CFTR-gen (mucoviscidosis gene)

One Belgian out of twenty is a carrier of the mucoviscidosis or CFTR-gene (Cystic Fibrosis Transmembrane Regulator gene). If both partners are carriers, their baby will stand a 25% chance of developing Cystic Fibrosis, a serious lung disease where abnormally large amounts of mucous are produced
This DNA test is therefore performed on men who have a family member with Cystic Fibrosis and men with azoospermia, due to an absence of the vas deferens at birth. 80% of these men will also be carriers of the faulty mucoviscidosis gene.

Yq-microdeletion test

The purpose of this test is also to determine whether a low sperm count (less than 5 million per ml of semen) is due to a genetic defect.
There are two types of receptors on the Y-chromosome: one makes a man a man, whilst the other on the q-arm of the chromosome, is concerned with the regulation of sperm production. 5% of men with low sperm production have one or more receptors missing from the q-arm of the Y-chromosome (hence the name of the test). A son born to one of these men would also inherit the same genetic problem.

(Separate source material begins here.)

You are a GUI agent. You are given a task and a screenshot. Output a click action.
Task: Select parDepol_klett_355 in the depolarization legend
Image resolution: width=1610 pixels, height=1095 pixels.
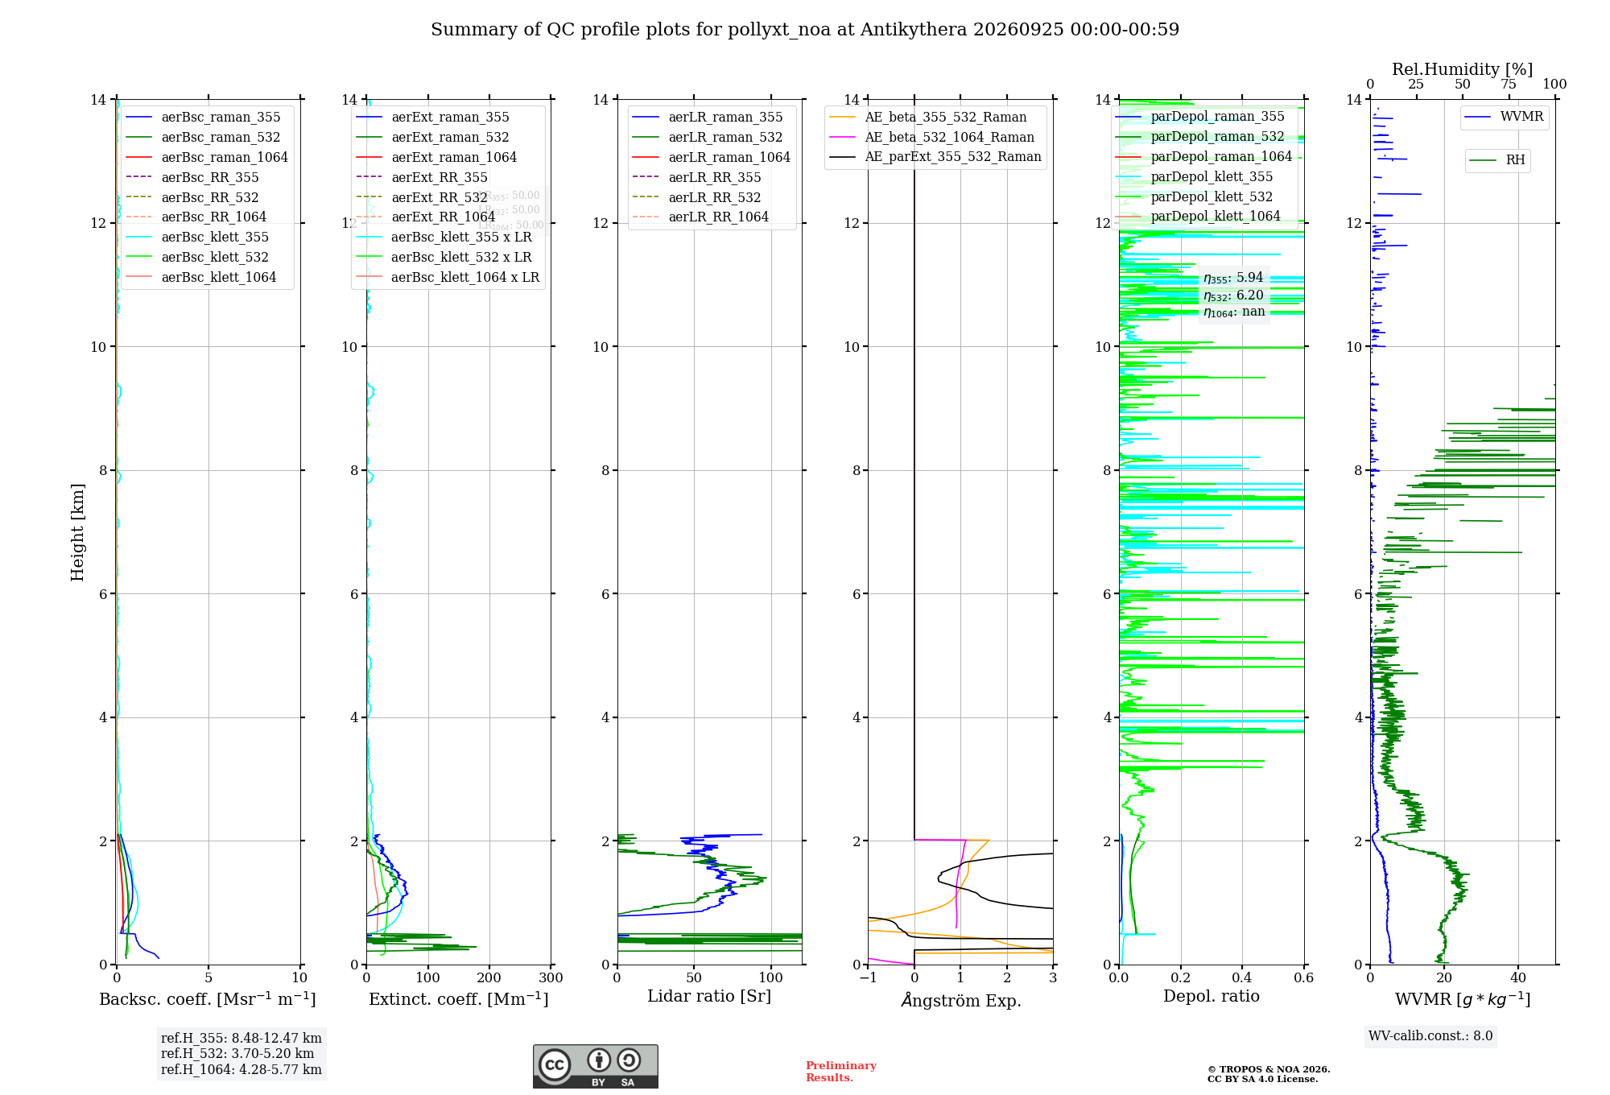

Most healthy people have 46 chromosomes, or 23 pairs. The pair of sex chromosomes is XX in females and XY in males.
Men who have the so-called Klinefelter-syndrome have an extra X-chromosome. This means there are 47 chromosomes in their cells instead of the usual 46. The Klinefelter syndrome is therefore also called the 47 XXY syndrome.
It occurs relatively frequently, in about 1 in every 500 men American doctor Harry Klinefelter first described the typical characteristics of the syndrome in the early 1940s. These were later discovered to result from the 47-XXY genetic defect.
See also the Klinefelter clinic of UZ Brussel or download the folder.

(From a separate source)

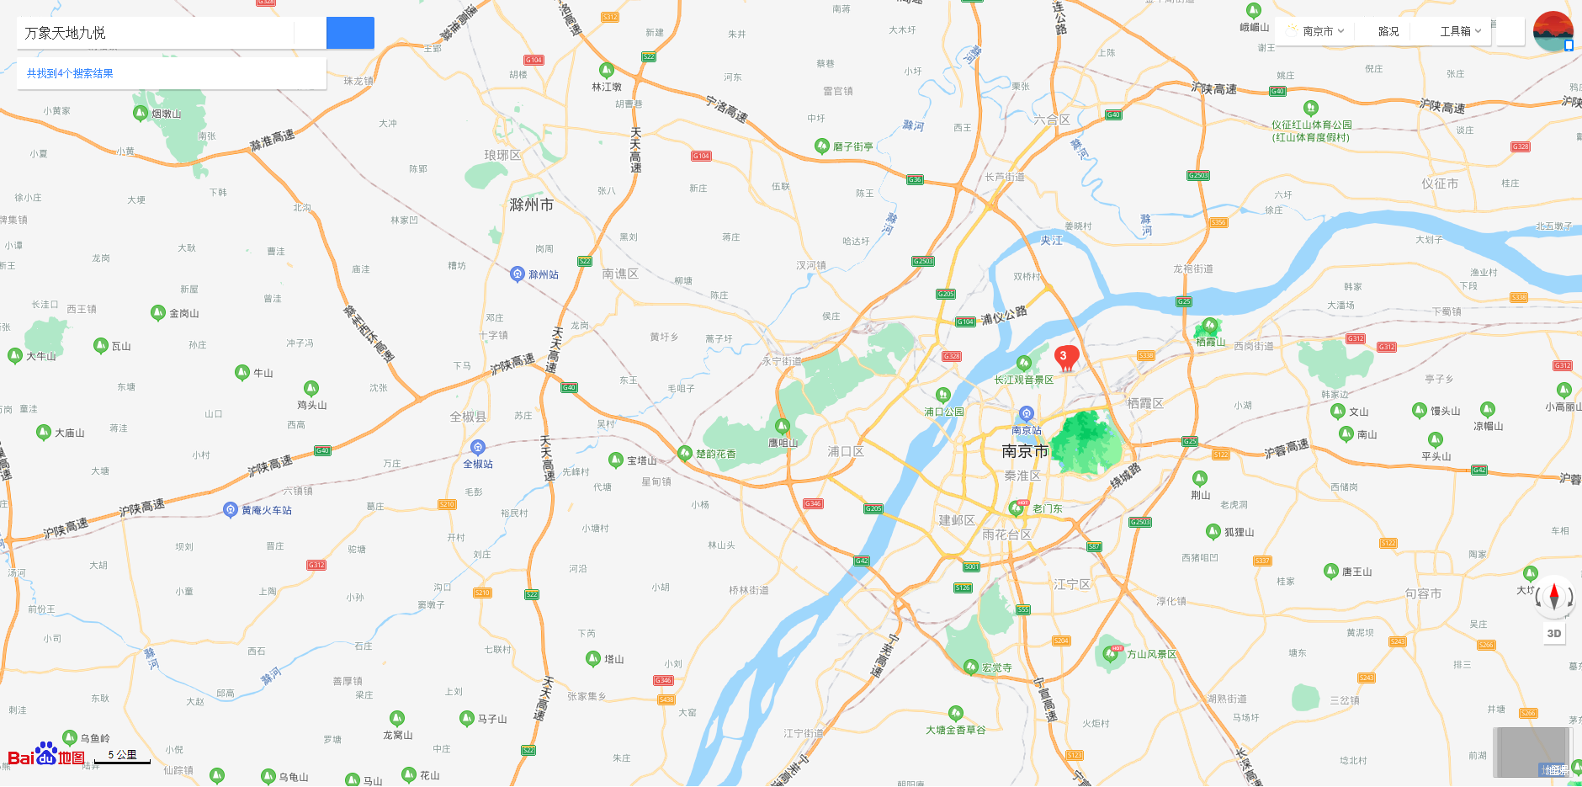Click the search box containing 万象天地九悦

The Klinefelter syndrome is a congenital disorder with the following symptoms:
  • there is an insufficient production of male hormones (testosterone), which delays the onset of puberty; slight or complete absence of beard growth;
  • some degree of breast formation;
  • increased height and long arms.

However, the leading symptom is infertility.
The Klinefelter syndrome is often only diagnosed in conjunction with fertility treatment. Although there are sufferers who have exceptionally been able to father children, infertility is the general rule due to the absence of sperm in the semen.

Is reproduction possible?
Studies have shown that a few sperm may still be present in the semen of adult Klinefelter men. But because the production of sperm gradually decreases, they will become fewer and fewer - or there may be none to begin with in the first place.
At the CRG we established that sperm can be found only in the testicles of approximately half the men with this condition.
After the removal of testicular tissue under general anaesthetic (see TESE) these sperm can be removed for possible use in IVF-treatment with ICSI (injection of a sperm into an egg under laboratory conditions).

In other words, some men rendered infertile through this condition, still have a slim chance to father a child with their own sperm.

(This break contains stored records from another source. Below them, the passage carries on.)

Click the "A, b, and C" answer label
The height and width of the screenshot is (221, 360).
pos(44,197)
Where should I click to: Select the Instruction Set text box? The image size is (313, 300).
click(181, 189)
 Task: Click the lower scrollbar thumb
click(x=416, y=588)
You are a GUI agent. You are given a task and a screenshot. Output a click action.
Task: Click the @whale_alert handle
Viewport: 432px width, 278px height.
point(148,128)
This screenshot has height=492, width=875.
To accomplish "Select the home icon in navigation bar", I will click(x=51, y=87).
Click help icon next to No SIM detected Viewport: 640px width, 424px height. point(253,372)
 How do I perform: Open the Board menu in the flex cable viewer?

  • However, sperm can only be found in about 50% of these men. Finding it is only the first step towards a possible pregnancy.
  • The second step is ICSI with the retrieved sperm to fertilise the partner's eggs.
  • Chances are that the resulting embryos will themselves display some kind of genetic abnormality. This is why PGD, or pre-implantation genetic diagnosis should be performed before they are returned to the woman (third step).
  • And finally, the chances for a pregnancy following IVF|ICSI treatment are greater the younger the woman is. The woman’s age is very influential in MAP treatments (medically assisted procreation).

Testosterone treatment
As men with Klinefelter syndrome are unable to produce their own testosterone, it is advisable to administer this hormone orally (see hormone treatment) to avoid osteoporosis, amongst other things.
However, this can only be done after the man has fulfilled his wish to have a child, because the administration of supplementary testosterone will suppress sperm production even further. In other words, the chances of finding sperm through TESE are destroyed by the administration of testosterone.